GOAL OF THE EXERCISE: Repeat each record exactly. Any picture gets left out.

=======

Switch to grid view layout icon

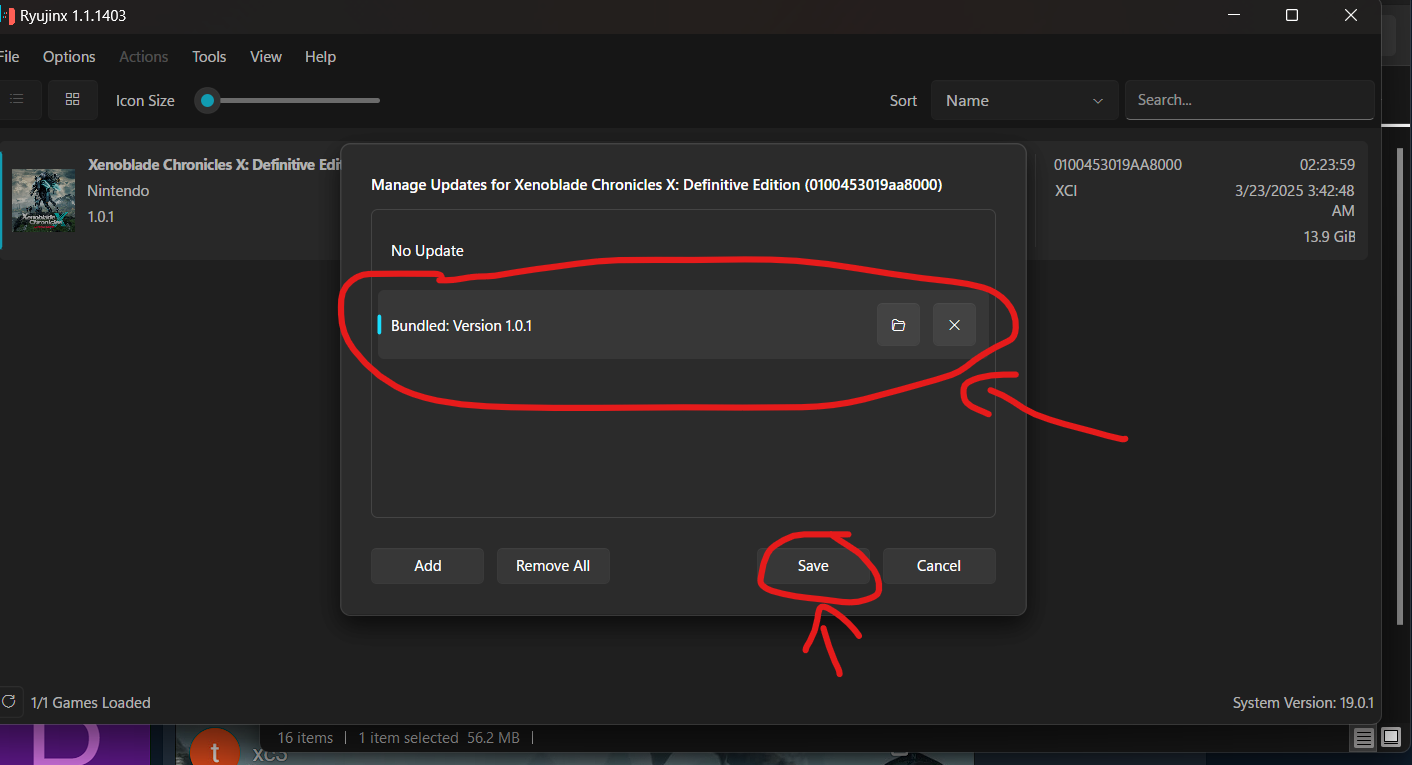click(x=72, y=100)
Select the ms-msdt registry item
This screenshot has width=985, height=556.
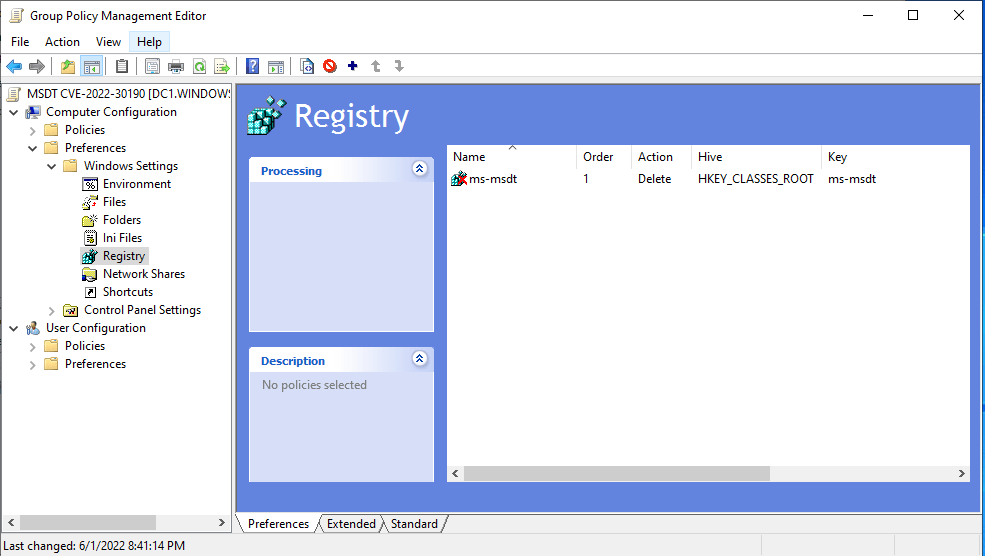(492, 180)
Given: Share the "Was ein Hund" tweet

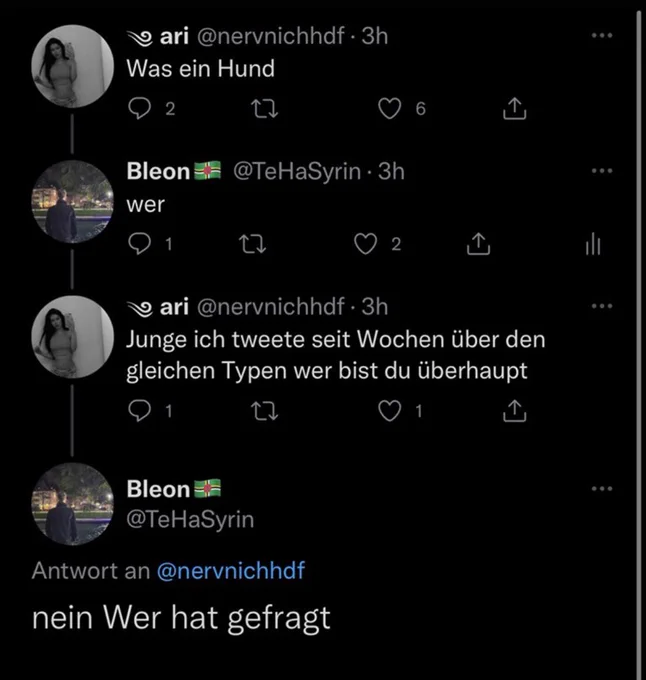Looking at the screenshot, I should pyautogui.click(x=514, y=108).
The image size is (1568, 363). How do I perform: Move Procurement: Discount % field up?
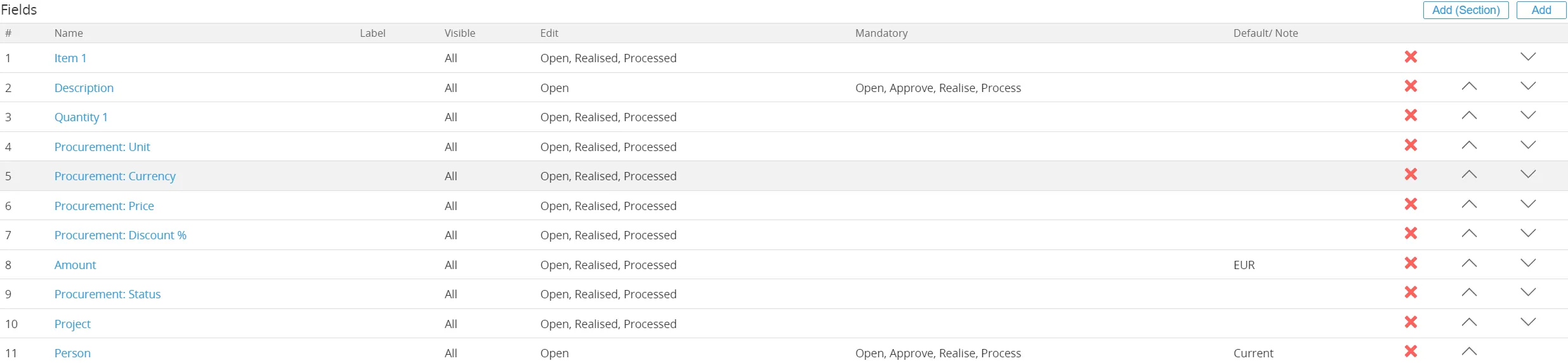[1469, 234]
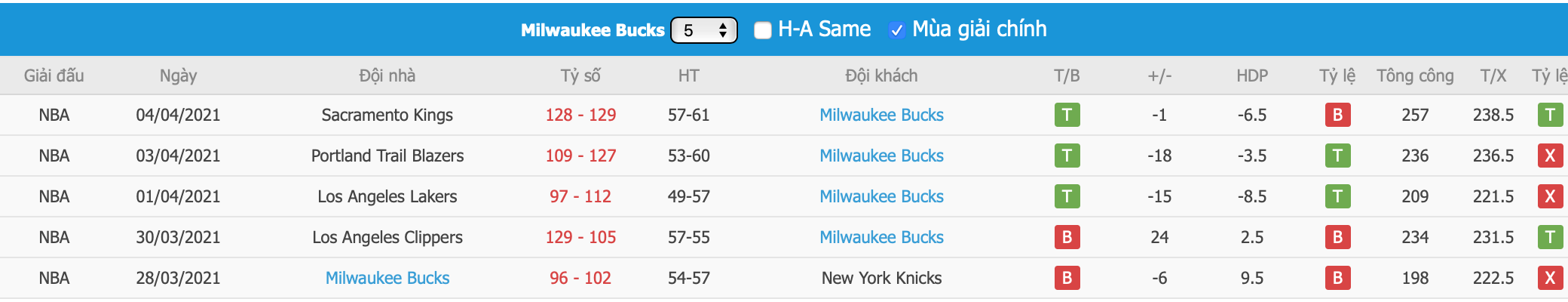Click the HDP column header
The height and width of the screenshot is (302, 1568).
coord(1252,76)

=======

SOLUTION FOR THIS PROBLEM:
Switch to grid view layout icon

click(x=72, y=100)
Select the ms-msdt registry item
This screenshot has width=985, height=556.
(492, 180)
Given: Share the "Was ein Hund" tweet

Looking at the screenshot, I should pyautogui.click(x=514, y=108).
The image size is (1568, 363). How do I perform: Move Procurement: Discount % field up?
[1469, 234]
Click the HDP column header
The height and width of the screenshot is (302, 1568).
coord(1252,76)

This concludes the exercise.